If you get the sense from all this that Prince thinks very highly of himself, compared with even his own most valued employees, you’re correct. Punishing Chuck isn’t enough to make up for having lost the Olympics. He tells Wendy that his end goal is to become that once-in-a-millennium figure who uses his talent, power, and fortune to leave the world a better place than it was when he found it, rather than, in Wendy’s profane parlance, “[expletive] the world up.” (How this squares with sleeping with one of his employees is anyone’s guess; it certainly casts doubt on his repeated promise to his semi-estranged wife, Andy, to prioritize their relationship.)

And oh, did you know that Wendy is writing a book, and has in fact finished it by the time this episode ends? It sure was news to me!

When you put all the pieces together, you’re left with one of the strangest and most unsettling, and unsettled, episodes of “Billions” in quite some time. Chuck, Prince, Taylor, Wendy — they all seem to be “at the precipice of a crossroads,” as “The Sopranos” would put it. For all its complexity, this episode is essentially a holding pattern, a brief reprieve before the masters of the universe at its heart select their next lines of attack.

Here’s hoping they let the power go to their heads. If they didn’t, we wouldn’t have much of a show, would we?

Loose Change:

  • In a side plot, Kate Sacker is steered by Wags to a working relationship with Bobby Axelrod’s black ops guy, Hall (Terry Kinney). It’s Hall’s job to dig up the kind of dirt on Kate that no one else can find — precisely the sort of dirt that could be dredged up and used against her by a determined congressional opponent. In fact, Hall uncovers dirt even Kate didn’t know existed: Turns out, her father (Harry Lennix) paid off her prep school’s headmaster in order to prevent serious consequences for Kate’s vandalism of an administration building during a protest. When she angrily confronts her old man about this, he frames it as a matter of safeguarding the progress of Black people generally. It’s enough to put Kate’s dreams of high office on standby.

  • In another relatively minor story line, Taylor meets with Mafee and is aghast to learn he hasn’t done anything to grow the small fortune in cryptocurrency gifted to him by Bobby Axelrod. Mafee insists that had he tried to parlay the gift into something bigger, the money would have owned him rather than the other way around. I’m not quite sure how this plays into Taylor’s later decision to make a pass at Rian, but it does seem connected in some ineffable way.
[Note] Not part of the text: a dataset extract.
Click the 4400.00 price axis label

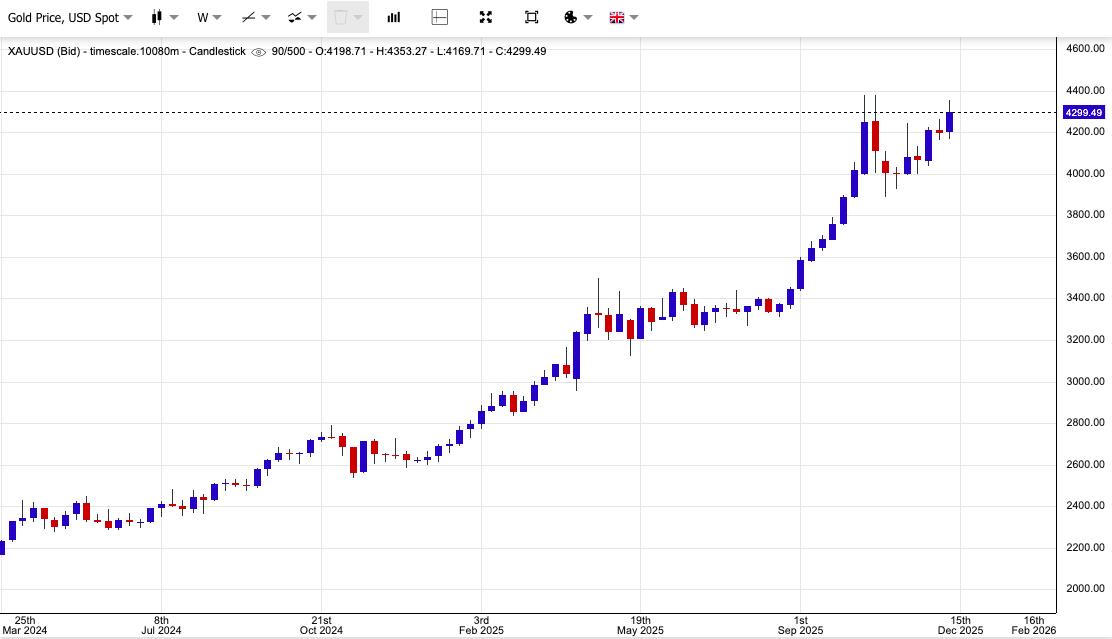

  • “You see a bully, you have to step in”: This is Ira’s assessment of Chuck’s fundamental character. It ties in with Chuck’s fixation on the fact that Prince attended the hearing that led to Chuck’s ouster instead of letting it play out from a distance. Prince is a person who has to see his victories happen firsthand, which makes him vulnerable.

  • It’s worth noting that Chuck very clearly chafes at Dave’s takeover of his office. He hired her to work for him, not to replace him. I wonder if he’ll ever get over it.
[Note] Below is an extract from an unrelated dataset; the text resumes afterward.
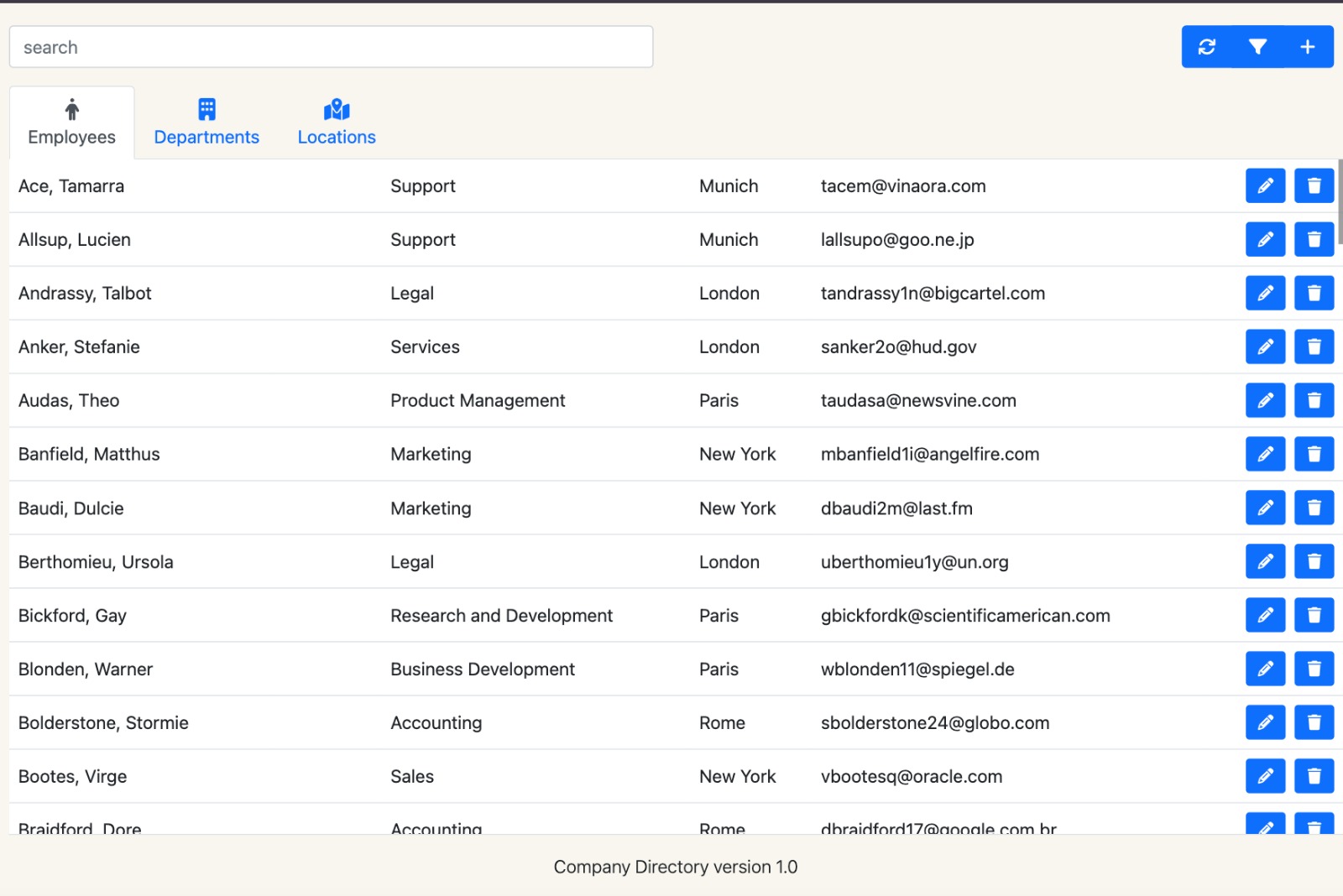
Task: Delete Warner Blonden from directory
Action: (x=1314, y=669)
  • Chuck compares the immersion chamber to the film “Altered States,” written — and subsequently disavowed — by Paddy Chayefsky. In fact, he’s surprised that this is the first Chayefsky reference the employees have heard. Is he talking about the staff at the retreat, or the writers of “Billions”?
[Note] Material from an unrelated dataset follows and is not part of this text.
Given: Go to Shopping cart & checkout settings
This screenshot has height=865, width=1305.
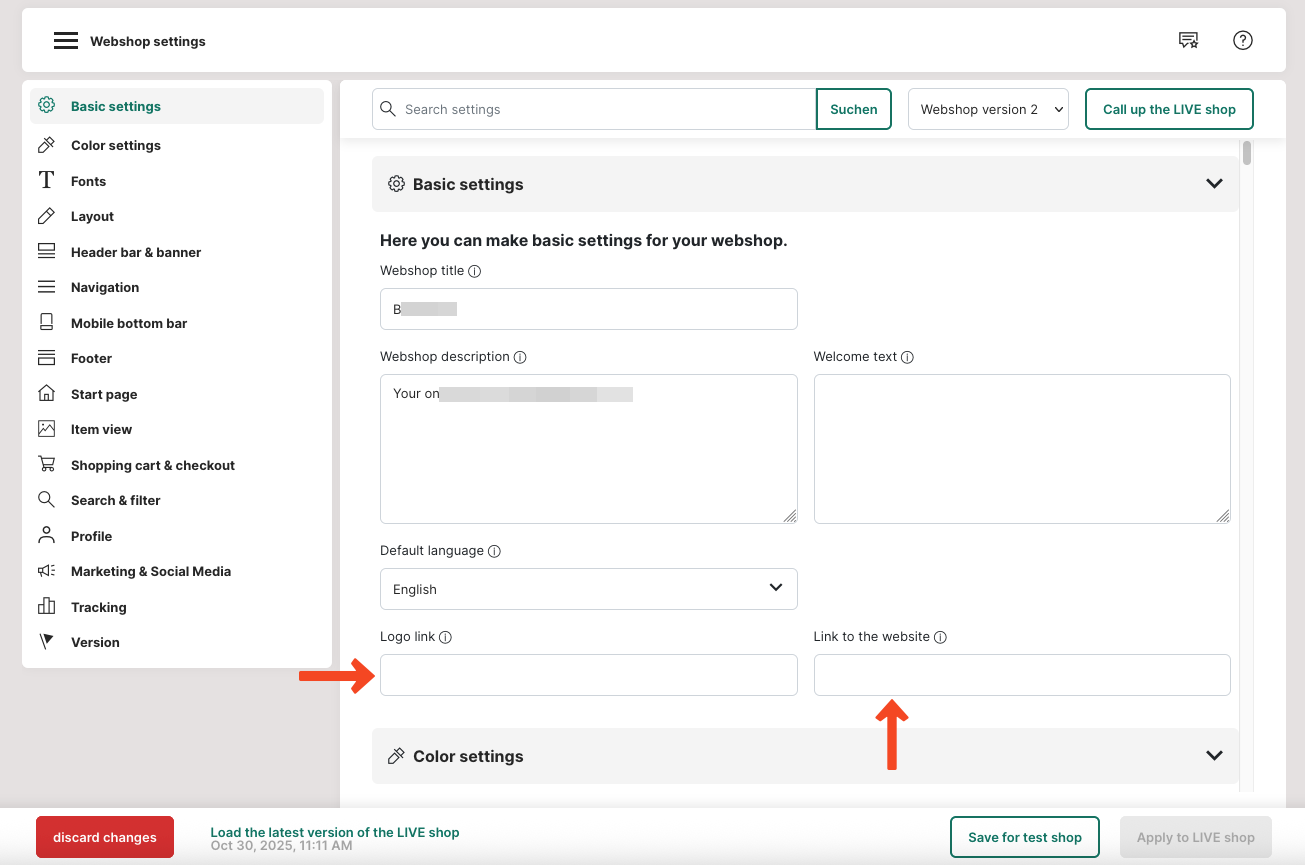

  • The episode takes its title, “Johnny Favorite,” from the name of a character in the director Alan Parker’s supernatural noir film “Angel Heart,” starring Mickey Rourke, Robert De Niro and Lisa Bonet. It’s a movie Rian and her co-worker Winston have become obsessed with, growing less sure of their interpretations of the story with each new viewing. You’ve gotta love a movie that makes you more confused over time rather than less.

  • Speaking of movies, Chuck and his crew go through a lengthy recreation of the U.S.S. Indianapolis monologue from “Jaws,” only in this case it’s Charles Sr. ruing the deaths of dozens of people burned to death in a nightclub he owned during his stint as — let’s be blunt — a slumlord. It’s hard to tell which he regrets more, the deaths or his implication in them. Yikes.